*What to work on:*
Below are some records; return each one exactly.

*The records:*
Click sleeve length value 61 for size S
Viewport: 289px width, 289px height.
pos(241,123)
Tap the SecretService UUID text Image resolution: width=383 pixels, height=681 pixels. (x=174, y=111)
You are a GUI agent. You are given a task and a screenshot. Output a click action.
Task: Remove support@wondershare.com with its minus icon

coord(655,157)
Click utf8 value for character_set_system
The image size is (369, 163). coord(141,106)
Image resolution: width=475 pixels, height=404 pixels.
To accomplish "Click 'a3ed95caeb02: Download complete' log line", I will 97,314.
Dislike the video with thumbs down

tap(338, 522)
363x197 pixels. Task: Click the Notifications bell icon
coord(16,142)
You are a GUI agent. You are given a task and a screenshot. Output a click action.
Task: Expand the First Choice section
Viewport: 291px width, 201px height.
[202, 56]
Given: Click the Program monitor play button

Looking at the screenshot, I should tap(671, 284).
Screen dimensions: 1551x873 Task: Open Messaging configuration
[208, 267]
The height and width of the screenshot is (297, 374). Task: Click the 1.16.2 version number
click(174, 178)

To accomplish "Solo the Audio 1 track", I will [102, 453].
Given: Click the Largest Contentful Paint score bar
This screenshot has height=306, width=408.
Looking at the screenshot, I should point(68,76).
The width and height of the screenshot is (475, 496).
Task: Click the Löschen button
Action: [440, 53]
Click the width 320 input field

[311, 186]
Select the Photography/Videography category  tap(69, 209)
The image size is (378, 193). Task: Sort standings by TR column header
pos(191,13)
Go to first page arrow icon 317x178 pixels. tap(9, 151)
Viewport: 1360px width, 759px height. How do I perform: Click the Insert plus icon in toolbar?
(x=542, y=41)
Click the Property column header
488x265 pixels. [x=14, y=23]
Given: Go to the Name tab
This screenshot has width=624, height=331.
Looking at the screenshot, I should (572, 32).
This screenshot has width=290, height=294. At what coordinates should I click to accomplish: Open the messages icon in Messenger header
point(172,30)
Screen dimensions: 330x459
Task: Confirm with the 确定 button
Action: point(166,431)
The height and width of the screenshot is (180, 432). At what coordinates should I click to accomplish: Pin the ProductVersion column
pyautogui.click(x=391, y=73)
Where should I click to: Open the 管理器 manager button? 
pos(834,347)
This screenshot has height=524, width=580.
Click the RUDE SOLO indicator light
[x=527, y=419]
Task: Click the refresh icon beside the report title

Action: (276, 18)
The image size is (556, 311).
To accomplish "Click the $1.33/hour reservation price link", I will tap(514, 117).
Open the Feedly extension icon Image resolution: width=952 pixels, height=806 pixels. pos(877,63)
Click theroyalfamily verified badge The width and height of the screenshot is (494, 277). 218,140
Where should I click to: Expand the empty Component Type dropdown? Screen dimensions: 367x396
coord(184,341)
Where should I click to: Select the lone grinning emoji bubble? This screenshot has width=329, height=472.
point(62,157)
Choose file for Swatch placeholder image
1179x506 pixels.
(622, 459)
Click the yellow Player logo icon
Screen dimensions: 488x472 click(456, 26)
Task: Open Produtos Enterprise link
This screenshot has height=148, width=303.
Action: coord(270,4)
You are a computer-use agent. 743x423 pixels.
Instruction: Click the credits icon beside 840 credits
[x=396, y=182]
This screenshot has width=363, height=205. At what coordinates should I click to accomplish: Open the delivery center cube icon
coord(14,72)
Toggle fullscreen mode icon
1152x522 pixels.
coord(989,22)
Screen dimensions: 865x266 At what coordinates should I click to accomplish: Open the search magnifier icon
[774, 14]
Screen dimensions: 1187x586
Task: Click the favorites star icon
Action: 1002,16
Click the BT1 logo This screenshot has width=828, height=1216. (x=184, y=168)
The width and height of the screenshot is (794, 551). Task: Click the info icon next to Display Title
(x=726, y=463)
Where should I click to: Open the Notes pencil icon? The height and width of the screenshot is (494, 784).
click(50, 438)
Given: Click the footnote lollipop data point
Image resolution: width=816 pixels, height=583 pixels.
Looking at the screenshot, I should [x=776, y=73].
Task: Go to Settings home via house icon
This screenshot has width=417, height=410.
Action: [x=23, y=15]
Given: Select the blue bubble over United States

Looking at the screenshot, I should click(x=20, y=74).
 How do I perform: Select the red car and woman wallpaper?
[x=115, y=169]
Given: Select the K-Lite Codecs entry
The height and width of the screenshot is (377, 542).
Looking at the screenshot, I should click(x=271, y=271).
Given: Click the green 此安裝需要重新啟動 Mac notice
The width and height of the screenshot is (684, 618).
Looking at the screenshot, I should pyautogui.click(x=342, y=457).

*Solution for this exercise:*
Click sleeve length value 61 for size S
Viewport: 289px width, 289px height.
pos(241,123)
Tap the SecretService UUID text Image resolution: width=383 pixels, height=681 pixels. (x=174, y=111)
You are a GUI agent. You are given a task and a screenshot. Output a click action.
Task: Remove support@wondershare.com with its minus icon

coord(655,157)
Click utf8 value for character_set_system
The image size is (369, 163). coord(141,106)
Image resolution: width=475 pixels, height=404 pixels.
To accomplish "Click 'a3ed95caeb02: Download complete' log line", I will 97,314.
Dislike the video with thumbs down

tap(338, 522)
363x197 pixels. Task: Click the Notifications bell icon
coord(16,142)
You are a GUI agent. You are given a task and a screenshot. Output a click action.
Task: Expand the First Choice section
Viewport: 291px width, 201px height.
[202, 56]
Given: Click the Program monitor play button

Looking at the screenshot, I should tap(671, 284).
Screen dimensions: 1551x873 Task: Open Messaging configuration
[208, 267]
The height and width of the screenshot is (297, 374). Task: Click the 1.16.2 version number
click(174, 178)

To accomplish "Solo the Audio 1 track", I will [102, 453].
Given: Click the Largest Contentful Paint score bar
This screenshot has height=306, width=408.
Looking at the screenshot, I should point(68,76).
The width and height of the screenshot is (475, 496).
Task: Click the Löschen button
Action: [440, 53]
Click the width 320 input field

[311, 186]
Select the Photography/Videography category  tap(69, 209)
The image size is (378, 193). Task: Sort standings by TR column header
pos(191,13)
Go to first page arrow icon 317x178 pixels. tap(9, 151)
Viewport: 1360px width, 759px height. How do I perform: Click the Insert plus icon in toolbar?
(x=542, y=41)
Click the Property column header
488x265 pixels. [x=14, y=23]
Given: Go to the Name tab
This screenshot has width=624, height=331.
Looking at the screenshot, I should (572, 32).
This screenshot has width=290, height=294. At what coordinates should I click to accomplish: Open the messages icon in Messenger header
point(172,30)
Screen dimensions: 330x459
Task: Confirm with the 确定 button
Action: point(166,431)
The height and width of the screenshot is (180, 432). At what coordinates should I click to accomplish: Pin the ProductVersion column
pyautogui.click(x=391, y=73)
Where should I click to: Open the 管理器 manager button? 
pos(834,347)
This screenshot has height=524, width=580.
Click the RUDE SOLO indicator light
[x=527, y=419]
Task: Click the refresh icon beside the report title

Action: (276, 18)
The image size is (556, 311).
To accomplish "Click the $1.33/hour reservation price link", I will tap(514, 117).
Open the Feedly extension icon Image resolution: width=952 pixels, height=806 pixels. pos(877,63)
Click theroyalfamily verified badge The width and height of the screenshot is (494, 277). 218,140
Where should I click to: Expand the empty Component Type dropdown? Screen dimensions: 367x396
coord(184,341)
Where should I click to: Select the lone grinning emoji bubble? This screenshot has width=329, height=472.
point(62,157)
Choose file for Swatch placeholder image
1179x506 pixels.
(622, 459)
Click the yellow Player logo icon
Screen dimensions: 488x472 click(456, 26)
Task: Open Produtos Enterprise link
This screenshot has height=148, width=303.
Action: coord(270,4)
You are a computer-use agent. 743x423 pixels.
Instruction: Click the credits icon beside 840 credits
[x=396, y=182]
This screenshot has width=363, height=205. At what coordinates should I click to accomplish: Open the delivery center cube icon
coord(14,72)
Toggle fullscreen mode icon
1152x522 pixels.
coord(989,22)
Screen dimensions: 865x266 At what coordinates should I click to accomplish: Open the search magnifier icon
[774, 14]
Screen dimensions: 1187x586
Task: Click the favorites star icon
Action: 1002,16
Click the BT1 logo This screenshot has width=828, height=1216. (x=184, y=168)
The width and height of the screenshot is (794, 551). Task: Click the info icon next to Display Title
(x=726, y=463)
Where should I click to: Open the Notes pencil icon? The height and width of the screenshot is (494, 784).
click(50, 438)
Given: Click the footnote lollipop data point
Image resolution: width=816 pixels, height=583 pixels.
Looking at the screenshot, I should [x=776, y=73].
Task: Go to Settings home via house icon
This screenshot has width=417, height=410.
Action: [x=23, y=15]
Given: Select the blue bubble over United States

Looking at the screenshot, I should click(x=20, y=74).
 How do I perform: Select the red car and woman wallpaper?
[x=115, y=169]
Given: Select the K-Lite Codecs entry
The height and width of the screenshot is (377, 542).
Looking at the screenshot, I should click(x=271, y=271).
Given: Click the green 此安裝需要重新啟動 Mac notice
The width and height of the screenshot is (684, 618).
Looking at the screenshot, I should pyautogui.click(x=342, y=457).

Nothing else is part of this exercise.